What you need to do »
**A.** According to the routing text, what should the code do when a classifier returns a value outside its known, fixed set?
**B.** Rewrite the routing text from "Routing decisions should" to "is good enough.", changing "mechanical steps" to "routine steps".

Excerpted text »
——————————
How to Measure Which Model a Step Needs

Routing decisions should be measured, not guessed. The good news is that the mechanical steps are exactly the ones that are easy to evaluate, because they have right answers. Here is the process we use to decide, for a given step, whether the cheap model is good enough.

Falling Back Safely

Routing to a cheap model does not mean abandoning it to fail silently. The mechanical steps should be built with guardrails, because they feed everything downstream. Classifiers should return a value from a known, fixed set — and when the model returns something outside that set, the code should fall back to a safe default rather than propagate garbage. Extraction steps should validate their output against the shape you expect before trusting it. And the whole pipeline should have a graceful failure path: if any step errors, the system should degrade to a sensible response — a friendly message with a way to reach a human — rather than crash. Cheap models make these guardrails cheaper to run, because you can afford to validate, retry, and double-check without the cost of a frontier call each time.
——————————
Given data »
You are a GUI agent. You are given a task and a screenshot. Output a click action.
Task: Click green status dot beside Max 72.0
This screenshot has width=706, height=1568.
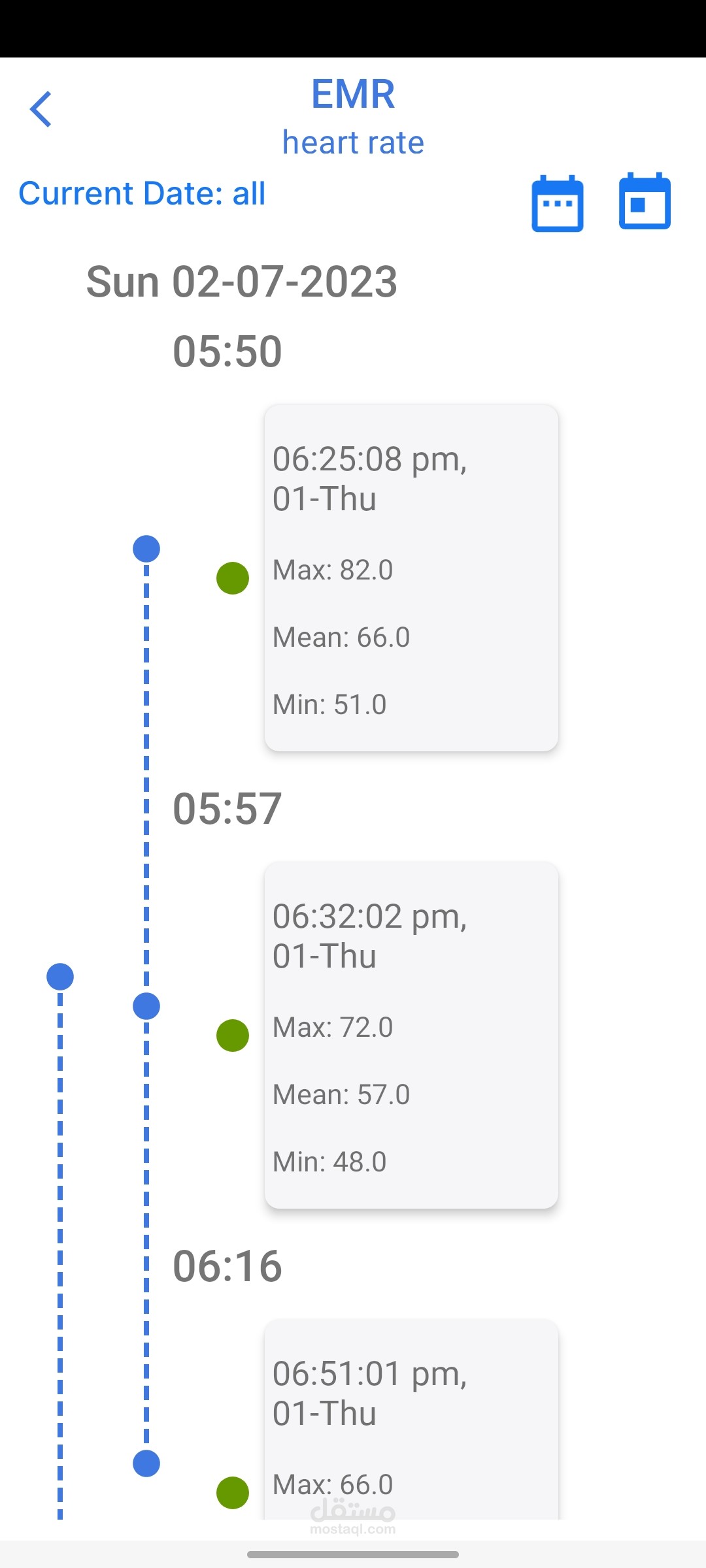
——————————
Answers for this exercise »
**A.** It should fall back to a safe default rather than propagate garbage.

**B.**
Routing decisions should be measured, not guessed. The good news is that the routine steps are exactly the ones that are easy to evaluate, because they have right answers. Here is the process we use to decide, for a given step, whether the cheap model is good enough.